BEGIN Records for this task

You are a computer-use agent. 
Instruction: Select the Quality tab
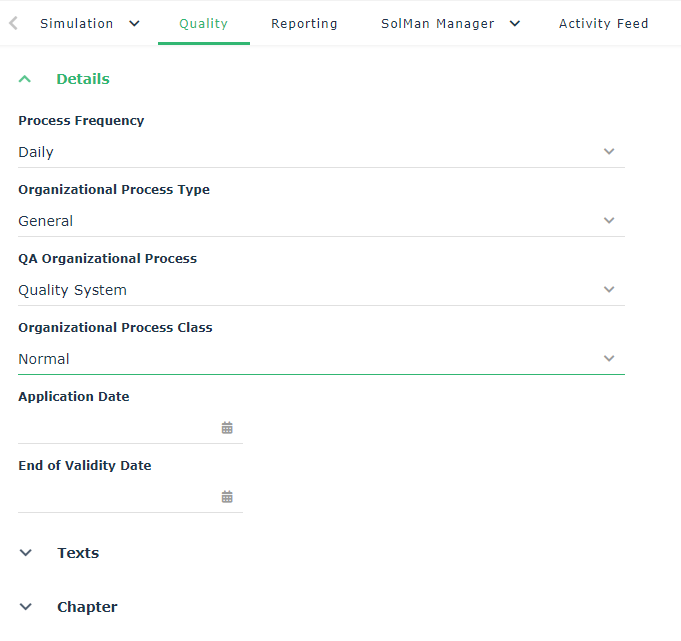(x=203, y=23)
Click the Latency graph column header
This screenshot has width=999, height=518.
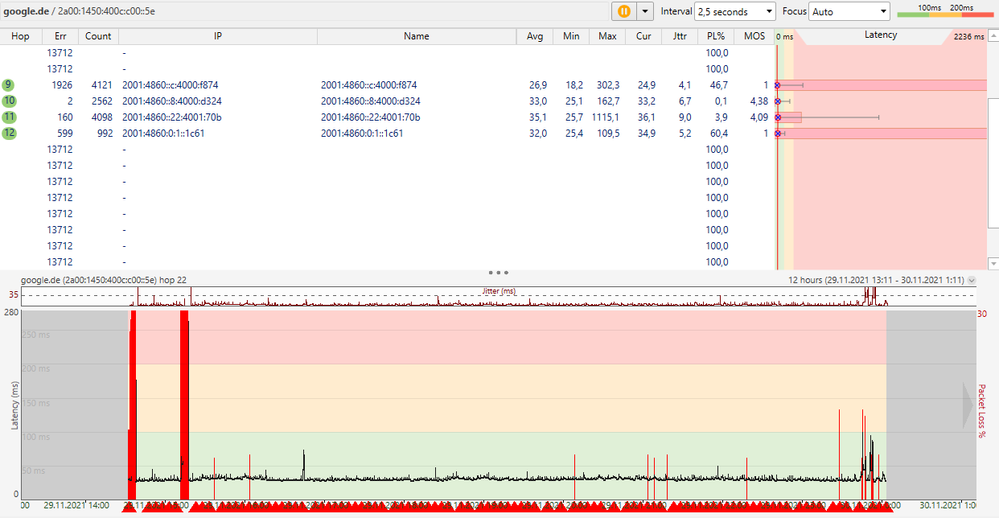pyautogui.click(x=880, y=36)
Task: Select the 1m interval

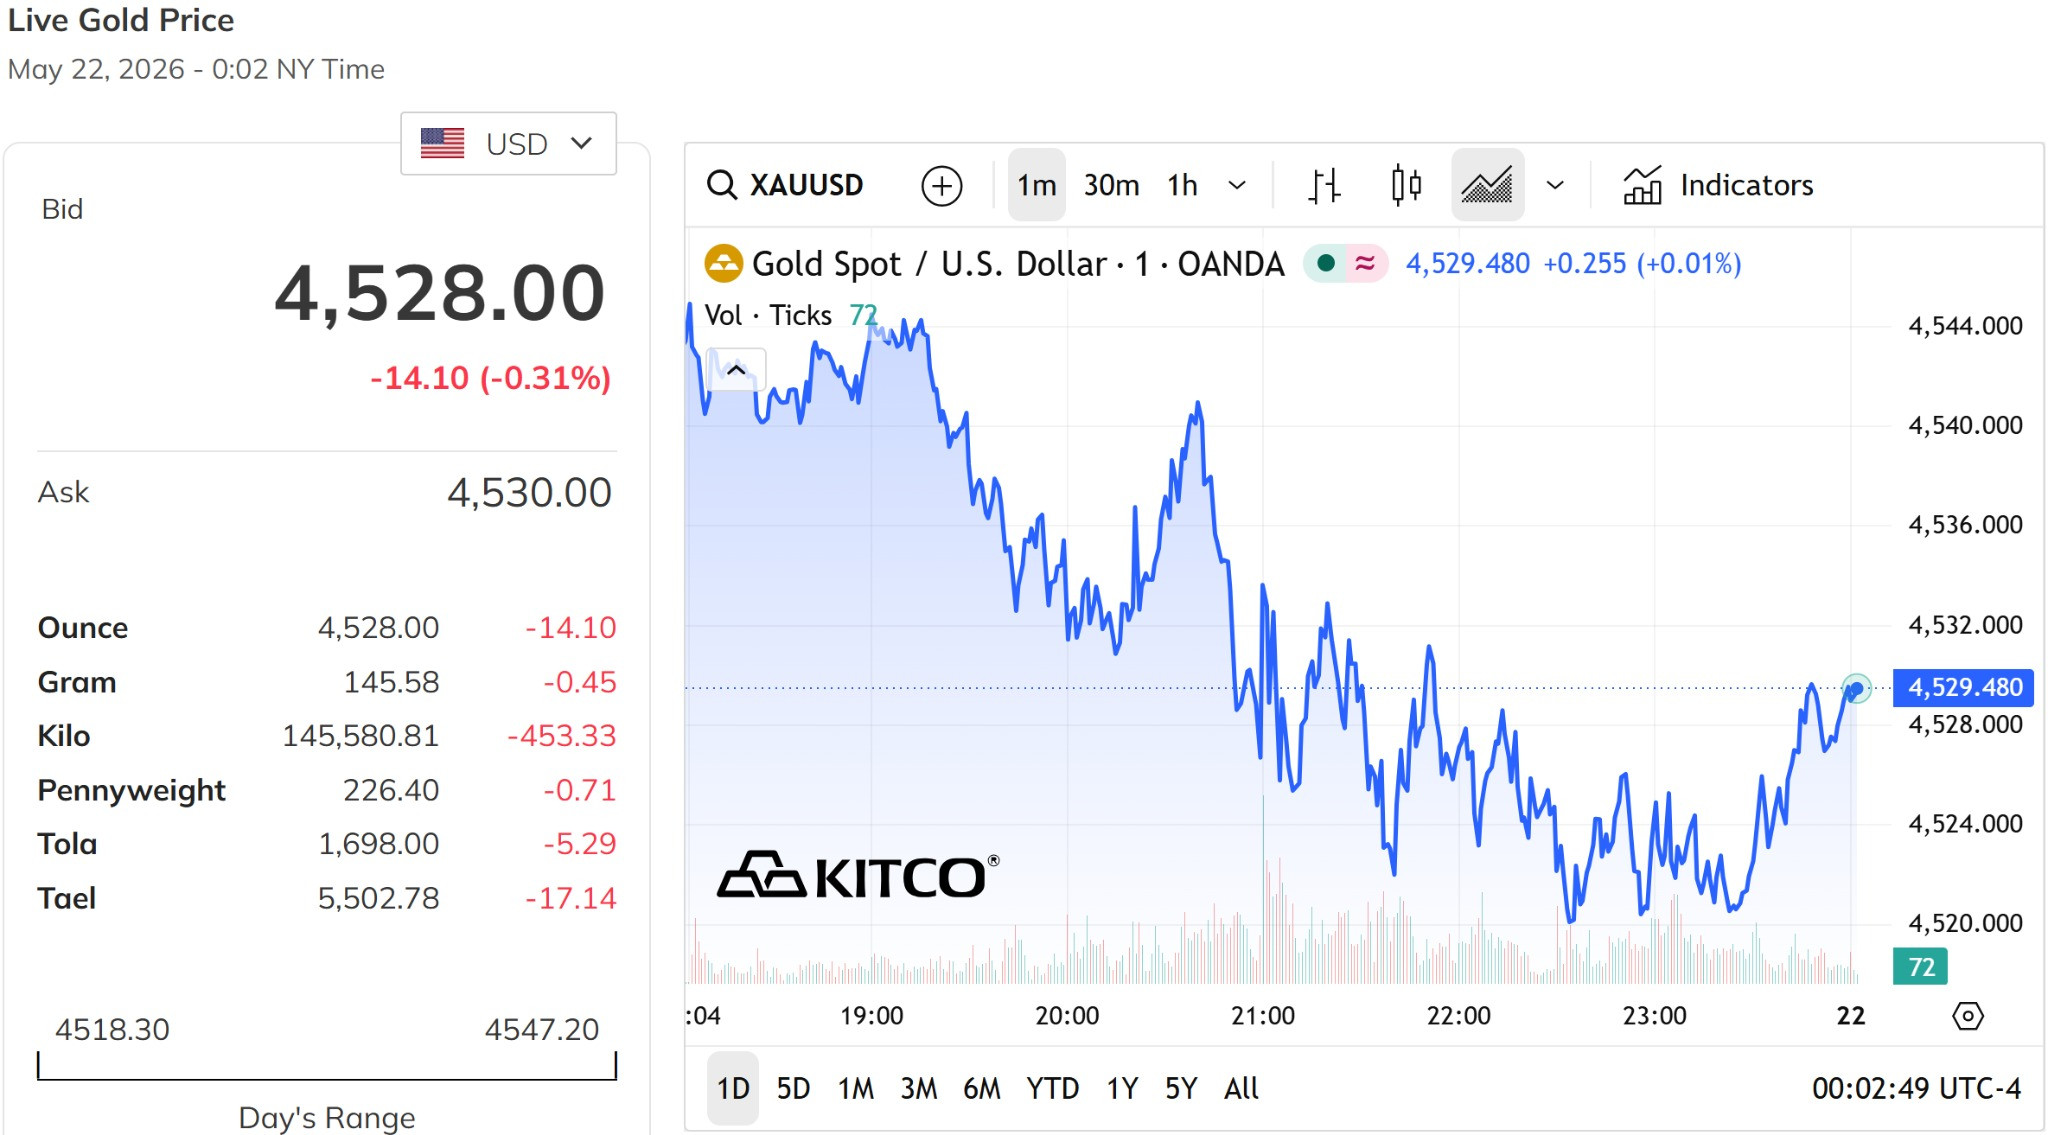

END Records for this task

• _Work order_
Starting at the line that holds "Click the Latency graph column header", print each line through the last one of the entries above, exactly and with both ends included; no pictures.

• _Answer to this exercise_
Click the Latency graph column header
This screenshot has width=999, height=518.
pyautogui.click(x=880, y=36)
Task: Select the 1m interval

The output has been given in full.